Page 27 of Bastion of Darkness


  “So ye’re saying, but ye’ve no place in the coming fight, not with the staff in Thalasi’s hands,” Rhiannon said firmly.

  Del couldn’t argue, and Rhiannon and Bryan weren’t waiting to hear his protests anyway. The ghost watched them go, up the stairs, swift and silent, and again he felt so very impotent. He had been helpful these last weeks, in retrieving the diamond sword, in aiding Belexus’ spying, and now, in getting Rhiannon and Bryan through the maze that was Talas-dun, but again, his ability to help was limited, frustratingly so.

  He watched the pair go through the door, then heard the fighting beyond—a battle that lasted but half the time of the slaughter on the lower landing—and then he heard them crash through the next door.

  He knew that his daughter was in trouble then, and knew that he could do nothing to help her.

  Belexus skidded to an abrupt stop, shifted direction, and threw himself to the side as a wall of black flakes filled the air before him. He glanced at Mitchell, then to the spot before the wraith, the stones smoking wherever the deadly flakes had touched.

  “How easy your mortal skin shall burn,” the wraith taunted.

  Belexus’ first thought was to rush right in again and score a hit. The time for talking was ended, his rage told him. But his rationale told him otherwise. He saw the eyes upon him—dozens of talons crouched nearby, watching the fight—and understood that even if Pouilla Camby did her work and he was victorious over Mitchell, spears would come at him from every angle.

  “Bah, ye’re fearing me!” the ranger shot back, and Mitchell laughed all the louder.
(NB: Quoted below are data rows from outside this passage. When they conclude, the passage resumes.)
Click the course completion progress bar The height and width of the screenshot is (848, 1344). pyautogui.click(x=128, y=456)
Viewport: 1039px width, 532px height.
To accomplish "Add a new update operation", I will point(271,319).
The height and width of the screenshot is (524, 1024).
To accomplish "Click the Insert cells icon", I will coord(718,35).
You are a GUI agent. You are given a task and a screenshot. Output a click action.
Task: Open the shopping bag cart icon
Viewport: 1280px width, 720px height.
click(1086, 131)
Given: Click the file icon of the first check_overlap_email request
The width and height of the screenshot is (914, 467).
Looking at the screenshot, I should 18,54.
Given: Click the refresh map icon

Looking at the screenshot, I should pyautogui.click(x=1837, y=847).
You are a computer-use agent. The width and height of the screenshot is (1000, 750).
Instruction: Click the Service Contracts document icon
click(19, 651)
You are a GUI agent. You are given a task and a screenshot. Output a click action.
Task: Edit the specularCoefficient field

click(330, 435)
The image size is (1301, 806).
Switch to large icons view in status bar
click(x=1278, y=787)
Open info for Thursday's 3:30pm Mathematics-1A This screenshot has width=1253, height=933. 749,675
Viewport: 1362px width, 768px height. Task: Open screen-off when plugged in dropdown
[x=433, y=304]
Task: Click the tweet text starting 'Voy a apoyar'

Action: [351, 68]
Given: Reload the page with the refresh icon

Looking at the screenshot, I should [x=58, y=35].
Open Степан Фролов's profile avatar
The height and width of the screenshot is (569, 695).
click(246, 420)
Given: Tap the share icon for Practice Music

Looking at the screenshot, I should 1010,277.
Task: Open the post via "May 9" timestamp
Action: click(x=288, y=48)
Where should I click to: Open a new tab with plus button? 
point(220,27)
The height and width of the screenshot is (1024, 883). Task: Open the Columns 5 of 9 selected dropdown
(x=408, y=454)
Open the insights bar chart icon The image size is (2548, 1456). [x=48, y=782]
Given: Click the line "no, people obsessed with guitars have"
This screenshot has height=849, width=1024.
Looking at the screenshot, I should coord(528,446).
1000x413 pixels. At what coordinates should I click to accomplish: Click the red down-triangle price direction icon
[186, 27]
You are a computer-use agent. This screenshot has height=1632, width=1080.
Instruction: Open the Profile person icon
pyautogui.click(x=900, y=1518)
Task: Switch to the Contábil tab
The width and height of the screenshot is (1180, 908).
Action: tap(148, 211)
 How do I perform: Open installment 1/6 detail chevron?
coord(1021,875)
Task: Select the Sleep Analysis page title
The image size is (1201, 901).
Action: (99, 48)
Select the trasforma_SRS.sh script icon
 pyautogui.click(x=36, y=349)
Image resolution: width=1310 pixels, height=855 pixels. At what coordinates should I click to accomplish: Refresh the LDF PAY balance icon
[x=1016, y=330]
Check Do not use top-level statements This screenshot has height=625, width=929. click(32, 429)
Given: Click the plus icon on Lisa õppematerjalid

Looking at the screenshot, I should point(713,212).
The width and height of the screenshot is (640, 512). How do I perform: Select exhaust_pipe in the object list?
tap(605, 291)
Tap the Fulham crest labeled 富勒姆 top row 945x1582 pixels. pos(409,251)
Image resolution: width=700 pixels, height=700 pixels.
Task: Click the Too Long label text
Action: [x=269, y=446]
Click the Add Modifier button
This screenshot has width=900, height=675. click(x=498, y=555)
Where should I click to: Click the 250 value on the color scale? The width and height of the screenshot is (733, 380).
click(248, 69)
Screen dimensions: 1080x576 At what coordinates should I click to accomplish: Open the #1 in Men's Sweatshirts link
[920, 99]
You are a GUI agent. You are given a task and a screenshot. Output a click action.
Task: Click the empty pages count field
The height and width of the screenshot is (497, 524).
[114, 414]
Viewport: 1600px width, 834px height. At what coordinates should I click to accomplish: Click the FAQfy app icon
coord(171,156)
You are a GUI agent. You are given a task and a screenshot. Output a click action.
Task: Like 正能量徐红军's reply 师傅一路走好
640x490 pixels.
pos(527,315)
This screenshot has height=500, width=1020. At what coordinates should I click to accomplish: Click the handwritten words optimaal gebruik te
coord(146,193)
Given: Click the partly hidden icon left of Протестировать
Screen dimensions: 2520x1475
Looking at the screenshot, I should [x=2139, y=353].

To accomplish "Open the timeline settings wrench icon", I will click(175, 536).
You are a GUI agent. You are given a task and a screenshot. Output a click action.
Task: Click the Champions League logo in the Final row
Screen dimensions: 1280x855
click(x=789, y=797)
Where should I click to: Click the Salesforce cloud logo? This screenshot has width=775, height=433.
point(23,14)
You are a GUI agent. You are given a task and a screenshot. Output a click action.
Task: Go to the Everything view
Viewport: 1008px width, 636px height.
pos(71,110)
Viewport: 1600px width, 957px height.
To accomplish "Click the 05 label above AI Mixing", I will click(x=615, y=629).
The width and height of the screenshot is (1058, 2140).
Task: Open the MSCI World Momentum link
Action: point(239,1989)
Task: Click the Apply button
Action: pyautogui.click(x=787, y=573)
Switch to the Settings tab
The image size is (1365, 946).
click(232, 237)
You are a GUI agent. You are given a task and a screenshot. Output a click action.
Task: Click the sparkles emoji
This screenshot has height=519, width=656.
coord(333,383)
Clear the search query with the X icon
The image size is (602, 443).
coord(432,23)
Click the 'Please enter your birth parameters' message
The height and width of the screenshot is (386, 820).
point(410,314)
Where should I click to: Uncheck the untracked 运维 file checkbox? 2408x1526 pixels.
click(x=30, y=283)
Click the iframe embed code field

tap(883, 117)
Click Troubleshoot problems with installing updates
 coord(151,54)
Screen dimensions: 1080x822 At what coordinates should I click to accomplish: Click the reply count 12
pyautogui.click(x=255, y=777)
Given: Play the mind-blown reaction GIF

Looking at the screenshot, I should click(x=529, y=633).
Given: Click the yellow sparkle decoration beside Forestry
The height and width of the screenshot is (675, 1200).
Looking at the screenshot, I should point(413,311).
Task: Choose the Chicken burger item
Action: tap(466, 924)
  “So ye’re keeping yer talon dogs about,” the ranger went on, managing a laugh of his own. “Ye’re needing them in case ye’re losing.”

  With a glare and a word, the supremely confident wraith dismissed those talons nearby, who were all too happy to run away from these two!

  Now Belexus was satisfied; now he let his anger take over, fury driving his sword arm. The wraith was still laughing when he charged, and kept laughing, putting up little defense against the ranger’s first swing.

  Mitchell’s smile quickly disappeared. Always before the wraith had counted on its magical nature, an empowerment that prevented weapons from hurting it. But the ranger’s slash, a downward cut from shoulder to belly, stung profoundly.

  Belexus, hopping back out of range of the wicked mace, stared hopefully at the wound: a line of white across the darkness that was Mitchell, as if the diamond-edged sword had left behind some of its enchanted light. So, the sword was indeed effective, he thought, silently congratulating Brielle, but he had hit Mitchell solidly and apparently done only a bit of damage. How many hits would it take, then?

  And how many clean strikes would he get? he wondered, for now Mitchell was on his guard, now outrage replaced the smile on his horrid features. He came on roaring, swinging his mace.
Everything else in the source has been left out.